Accelerating rare disease cures with ASOs, gene editing, and AI
Episode
48 min
Read time
2 min
Topics
Fundraising & VC, Artificial Intelligence
AI-Generated Summary
Key Takeaways
- ✓ASO Platform Scalability: Antisense oligonucleotides share identical chemistry across applications — only the gene-targeting sequence changes. With nearly 20 approved drugs already generating safety data, researchers and regulators can now treat ASOs as a reusable platform, eliminating redundant toxicology studies worth millions of dollars and years of development time per new indication.
- ✓Regulatory Reform Pathway: Current drug approval frameworks were designed 60 years ago for small-molecule drugs and large patient populations — the opposite of precision genetic medicines. The UK's MHRA is actively exploring platform-based regulation that allows new ASOs targeting different genes to leverage existing safety datasets rather than restarting full preclinical programs from scratch.
- ✓AI-Accelerated Drug Identification: Professor Wood's team built Oligo AI, trained on patent database records rather than proprietary pharma data, to fast-track identification of potent lead oligonucleotide molecules. The next development phase targets safety prediction. This approach bypasses the hundreds of millions of dollars needed to generate equivalent experimental screening datasets independently.
- ✓Newborn Screening as Near-Cure Strategy: Treating rare disease patients presymptomatically at birth, rather than after clinical decline, transforms marginally effective drugs into near-curative interventions. Combining approved ASO therapies with national genome newborn screening programs — currently in pilot phase in the UK — could prevent disease expression entirely rather than slowing progression in already-symptomatic children.

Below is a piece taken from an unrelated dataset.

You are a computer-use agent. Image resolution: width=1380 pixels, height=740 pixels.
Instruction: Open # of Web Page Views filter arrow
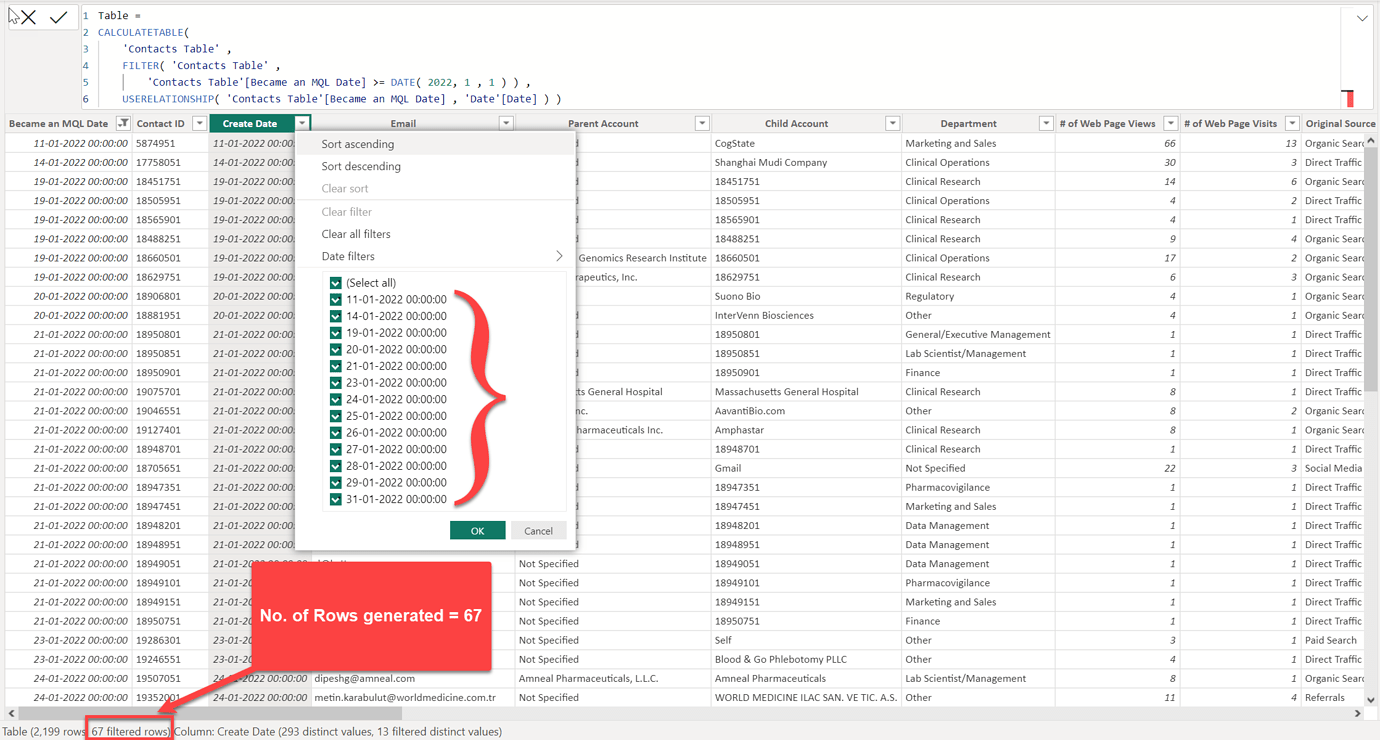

- ✓Gene Editing Delivery Gap: CRISPR-based gene editing remains unsuitable as a brain disease platform today because no viable delivery mechanism exists for the central nervous system. Since 60–70% of rare diseases affect the brain, solving CNS delivery is the critical bottleneck. Progress is more advanced in liver and blood, where delivery barriers are substantially lower.
What It Covers
Professor Matthew Wood of Oxford's Harrington Rare Disease Centre outlines how antisense oligonucleotides, gene editing, and AI tools can be developed as scalable platforms to accelerate therapies for the estimated 500 million rare disease patients worldwide, with a target of delivering treatments within 100 days of genetic diagnosis.
Key Questions Answered
- •ASO Platform Scalability: Antisense oligonucleotides share identical chemistry across applications — only the gene-targeting sequence changes. With nearly 20 approved drugs already generating safety data, researchers and regulators can now treat ASOs as a reusable platform, eliminating redundant toxicology studies worth millions of dollars and years of development time per new indication.
- •Regulatory Reform Pathway: Current drug approval frameworks were designed 60 years ago for small-molecule drugs and large patient populations — the opposite of precision genetic medicines. The UK's MHRA is actively exploring platform-based regulation that allows new ASOs targeting different genes to leverage existing safety datasets rather than restarting full preclinical programs from scratch.
- •AI-Accelerated Drug Identification: Professor Wood's team built Oligo AI, trained on patent database records rather than proprietary pharma data, to fast-track identification of potent lead oligonucleotide molecules. The next development phase targets safety prediction. This approach bypasses the hundreds of millions of dollars needed to generate equivalent experimental screening datasets independently.
- •Newborn Screening as Near-Cure Strategy: Treating rare disease patients presymptomatically at birth, rather than after clinical decline, transforms marginally effective drugs into near-curative interventions. Combining approved ASO therapies with national genome newborn screening programs — currently in pilot phase in the UK — could prevent disease expression entirely rather than slowing progression in already-symptomatic children.
- •Gene Editing Delivery Gap: CRISPR-based gene editing remains unsuitable as a brain disease platform today because no viable delivery mechanism exists for the central nervous system. Since 60–70% of rare diseases affect the brain, solving CNS delivery is the critical bottleneck. Progress is more advanced in liver and blood, where delivery barriers are substantially lower.
Notable Moment
Professor Wood describes a concrete operational target — developing a personalised genetic therapy within 100 days of a patient receiving their diagnosis. He argues most technical building blocks already exist, and the remaining barrier is coordinating investment, regulatory alignment, and institutional imagination rather than fundamental scientific discovery.